Ashk Dahlén
Ashk Peter Dahlén (born 3 June 1972 in Tafresh, Iran)[1] is a Swedish scholar, linguist, Iranologist, translator, and associate professor (docent) in Persian language at Uppsala University. He is quadrilingual in Swedish, Persian, English, and French. He has published extensively in journals, and has written several books.
Ashk Dahlén
Background[edit]
Ashk Dahlén was adopted at 7 months of age by a Swedish couple after having been living at an orphanage in Narmak, north-east Tehran, Iran. His life story provided inspiration, though fictional, for the IRIB3 Television drama series The Green Journey (Persian: سفر سبز, 2002) directed by Mohammad Hossein Latifi, in which the main character, a young adoptee played by Parsa Pirouzfar, travels to Iran in search for his birth parents.[2][3]
Career[edit]
Ashk Dahlén currently acts as Associate Professor (docent) in Iranian languages at Uppsala University.[4] His thesis Islamic Law, Epistemology and Modernity has been published by Routledge/Taylor & Francis. In 2003 he was recognized with the Beskow Award by The Royal Swedish Academy of Letters, History and Antiquities for the best dissertation in humanities.

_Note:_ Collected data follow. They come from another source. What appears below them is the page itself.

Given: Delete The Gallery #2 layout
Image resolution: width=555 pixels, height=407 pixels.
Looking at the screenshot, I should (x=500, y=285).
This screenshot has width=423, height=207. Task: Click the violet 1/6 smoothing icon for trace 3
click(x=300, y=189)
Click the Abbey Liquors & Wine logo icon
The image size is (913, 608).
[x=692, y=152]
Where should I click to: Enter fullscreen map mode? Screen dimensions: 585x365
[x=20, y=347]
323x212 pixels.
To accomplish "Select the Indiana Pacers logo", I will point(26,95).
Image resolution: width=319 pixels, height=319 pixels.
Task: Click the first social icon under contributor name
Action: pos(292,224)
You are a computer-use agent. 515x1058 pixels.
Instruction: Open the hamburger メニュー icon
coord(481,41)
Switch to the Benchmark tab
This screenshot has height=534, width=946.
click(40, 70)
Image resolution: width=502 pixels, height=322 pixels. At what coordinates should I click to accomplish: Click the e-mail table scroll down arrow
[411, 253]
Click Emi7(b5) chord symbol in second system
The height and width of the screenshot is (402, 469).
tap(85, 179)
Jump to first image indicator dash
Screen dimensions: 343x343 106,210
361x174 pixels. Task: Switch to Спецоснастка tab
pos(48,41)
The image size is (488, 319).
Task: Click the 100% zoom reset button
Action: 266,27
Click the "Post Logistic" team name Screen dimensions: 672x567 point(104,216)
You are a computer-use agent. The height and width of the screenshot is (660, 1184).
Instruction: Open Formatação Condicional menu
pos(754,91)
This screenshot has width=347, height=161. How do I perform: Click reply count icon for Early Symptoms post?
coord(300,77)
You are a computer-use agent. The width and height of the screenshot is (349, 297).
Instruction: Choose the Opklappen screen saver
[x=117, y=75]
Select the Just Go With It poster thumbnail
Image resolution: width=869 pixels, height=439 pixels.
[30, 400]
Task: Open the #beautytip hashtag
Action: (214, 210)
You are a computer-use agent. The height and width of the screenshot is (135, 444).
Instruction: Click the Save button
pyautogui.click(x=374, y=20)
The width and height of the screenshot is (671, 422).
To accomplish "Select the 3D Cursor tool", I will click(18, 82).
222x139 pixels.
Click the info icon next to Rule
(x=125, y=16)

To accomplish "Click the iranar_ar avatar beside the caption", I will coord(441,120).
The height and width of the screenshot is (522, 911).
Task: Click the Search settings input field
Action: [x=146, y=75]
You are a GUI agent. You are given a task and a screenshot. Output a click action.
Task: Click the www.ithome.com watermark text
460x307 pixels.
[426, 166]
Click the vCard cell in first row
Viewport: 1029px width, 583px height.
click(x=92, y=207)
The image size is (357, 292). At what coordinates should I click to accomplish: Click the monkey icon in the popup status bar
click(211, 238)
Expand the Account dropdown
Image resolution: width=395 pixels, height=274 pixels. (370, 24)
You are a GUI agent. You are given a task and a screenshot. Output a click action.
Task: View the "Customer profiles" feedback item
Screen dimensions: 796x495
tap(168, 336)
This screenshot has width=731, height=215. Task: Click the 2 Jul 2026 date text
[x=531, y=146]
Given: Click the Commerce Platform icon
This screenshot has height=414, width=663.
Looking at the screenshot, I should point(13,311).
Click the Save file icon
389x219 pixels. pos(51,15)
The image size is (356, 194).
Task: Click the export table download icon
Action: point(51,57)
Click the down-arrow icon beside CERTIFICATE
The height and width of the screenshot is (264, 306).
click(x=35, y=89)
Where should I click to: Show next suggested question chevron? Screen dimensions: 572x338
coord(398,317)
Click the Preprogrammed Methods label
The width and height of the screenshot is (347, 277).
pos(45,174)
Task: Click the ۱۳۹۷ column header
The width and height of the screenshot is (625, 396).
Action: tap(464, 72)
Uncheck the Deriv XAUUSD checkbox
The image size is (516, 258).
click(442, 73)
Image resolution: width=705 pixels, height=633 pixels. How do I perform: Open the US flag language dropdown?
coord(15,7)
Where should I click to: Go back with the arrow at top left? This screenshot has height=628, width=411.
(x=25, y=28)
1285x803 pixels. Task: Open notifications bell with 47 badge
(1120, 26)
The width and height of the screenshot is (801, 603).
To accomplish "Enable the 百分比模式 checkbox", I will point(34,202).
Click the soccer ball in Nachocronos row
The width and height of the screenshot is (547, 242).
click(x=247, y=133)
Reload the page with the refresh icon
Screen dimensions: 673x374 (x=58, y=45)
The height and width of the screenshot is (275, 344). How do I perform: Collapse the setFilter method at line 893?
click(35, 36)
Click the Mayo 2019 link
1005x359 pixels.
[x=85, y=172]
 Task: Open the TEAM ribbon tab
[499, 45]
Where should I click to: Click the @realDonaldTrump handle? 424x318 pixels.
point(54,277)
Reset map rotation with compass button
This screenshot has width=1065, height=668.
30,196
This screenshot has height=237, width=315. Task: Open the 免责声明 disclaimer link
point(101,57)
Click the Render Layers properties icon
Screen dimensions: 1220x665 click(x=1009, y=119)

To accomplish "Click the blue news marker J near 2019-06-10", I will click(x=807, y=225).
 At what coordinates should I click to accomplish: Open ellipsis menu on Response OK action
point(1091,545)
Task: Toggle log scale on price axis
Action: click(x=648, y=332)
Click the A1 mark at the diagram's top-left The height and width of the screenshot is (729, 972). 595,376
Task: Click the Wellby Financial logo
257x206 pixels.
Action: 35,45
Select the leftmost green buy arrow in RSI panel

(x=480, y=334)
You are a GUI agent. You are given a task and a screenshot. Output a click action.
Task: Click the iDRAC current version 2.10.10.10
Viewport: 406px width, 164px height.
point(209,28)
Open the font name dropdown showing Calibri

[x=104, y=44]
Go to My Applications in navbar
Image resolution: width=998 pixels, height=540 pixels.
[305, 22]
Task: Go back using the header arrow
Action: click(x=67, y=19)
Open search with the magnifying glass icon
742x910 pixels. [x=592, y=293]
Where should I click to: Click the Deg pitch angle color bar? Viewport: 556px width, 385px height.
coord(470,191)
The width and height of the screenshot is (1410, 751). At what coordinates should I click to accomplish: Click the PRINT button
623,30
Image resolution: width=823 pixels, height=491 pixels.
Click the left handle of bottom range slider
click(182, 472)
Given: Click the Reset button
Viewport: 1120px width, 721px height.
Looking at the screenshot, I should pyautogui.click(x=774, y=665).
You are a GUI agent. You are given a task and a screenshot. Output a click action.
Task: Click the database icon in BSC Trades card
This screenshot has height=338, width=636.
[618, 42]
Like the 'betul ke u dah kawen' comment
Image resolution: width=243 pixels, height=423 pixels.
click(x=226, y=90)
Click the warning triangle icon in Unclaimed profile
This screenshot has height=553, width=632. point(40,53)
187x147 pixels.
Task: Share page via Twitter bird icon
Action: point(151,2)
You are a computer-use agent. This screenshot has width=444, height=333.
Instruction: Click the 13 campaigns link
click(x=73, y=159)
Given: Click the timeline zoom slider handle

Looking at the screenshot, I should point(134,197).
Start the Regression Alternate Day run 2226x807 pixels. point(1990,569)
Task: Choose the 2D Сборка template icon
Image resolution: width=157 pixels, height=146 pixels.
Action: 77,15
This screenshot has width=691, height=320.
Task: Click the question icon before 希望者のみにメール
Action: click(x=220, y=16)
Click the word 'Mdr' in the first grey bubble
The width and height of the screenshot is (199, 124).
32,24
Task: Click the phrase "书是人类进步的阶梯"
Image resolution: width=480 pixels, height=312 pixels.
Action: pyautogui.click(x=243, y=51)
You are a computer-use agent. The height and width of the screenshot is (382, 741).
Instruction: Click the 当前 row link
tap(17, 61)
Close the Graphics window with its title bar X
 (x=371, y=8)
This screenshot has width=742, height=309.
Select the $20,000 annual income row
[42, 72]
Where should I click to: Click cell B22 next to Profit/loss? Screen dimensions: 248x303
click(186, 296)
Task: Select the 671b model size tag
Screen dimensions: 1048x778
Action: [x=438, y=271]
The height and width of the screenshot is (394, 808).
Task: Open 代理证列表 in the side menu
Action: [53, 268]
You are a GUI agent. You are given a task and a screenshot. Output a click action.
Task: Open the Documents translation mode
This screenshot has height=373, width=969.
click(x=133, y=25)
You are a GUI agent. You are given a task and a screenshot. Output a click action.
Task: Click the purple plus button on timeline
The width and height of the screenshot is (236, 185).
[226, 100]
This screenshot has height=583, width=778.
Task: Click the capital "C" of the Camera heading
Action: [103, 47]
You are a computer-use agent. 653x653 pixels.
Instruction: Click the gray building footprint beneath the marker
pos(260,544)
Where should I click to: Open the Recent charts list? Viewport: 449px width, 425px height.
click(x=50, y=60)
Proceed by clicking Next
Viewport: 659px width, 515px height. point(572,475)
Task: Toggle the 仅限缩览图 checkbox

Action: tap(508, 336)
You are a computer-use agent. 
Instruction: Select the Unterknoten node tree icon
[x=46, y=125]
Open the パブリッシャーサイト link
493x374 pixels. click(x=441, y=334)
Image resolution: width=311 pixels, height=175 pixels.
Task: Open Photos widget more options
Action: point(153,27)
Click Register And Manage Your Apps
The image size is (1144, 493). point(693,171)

Ashk Dahlén is the author of several academic studies on Persian literature, Iranian cultural history, Zoroastrianism, and Sufism.[5] He is also translator of classical Persian literature and of Old Avestan literature. In 2001, he published his first work of translation in Swedish, Vassflöjtens sång, consisting of a selection of poetry written by the Medieval Persian poet Rumi. He has published literary translations of the Divān of Hafez, Chahār maqāla (Four Discourses) of Nizami Aruzi, and Lama'āt (Flashes) of Fakhr od-din Araqi.[6][7] He has also made a Swedish translation of the Gathas of Zarathustra and of Yasna Haptanghaiti from Old Avestan, which was published in 2023.
Ashk Dahlén is a member of the Research Collegium of the Swedish Research Institute in Istanbul,[8] The Iranian Academy of Philosophy, and the Nathan Söderblom Society. He is the Founding President of the Scandinavian Society for Iranian Studies (2010-2016).[9]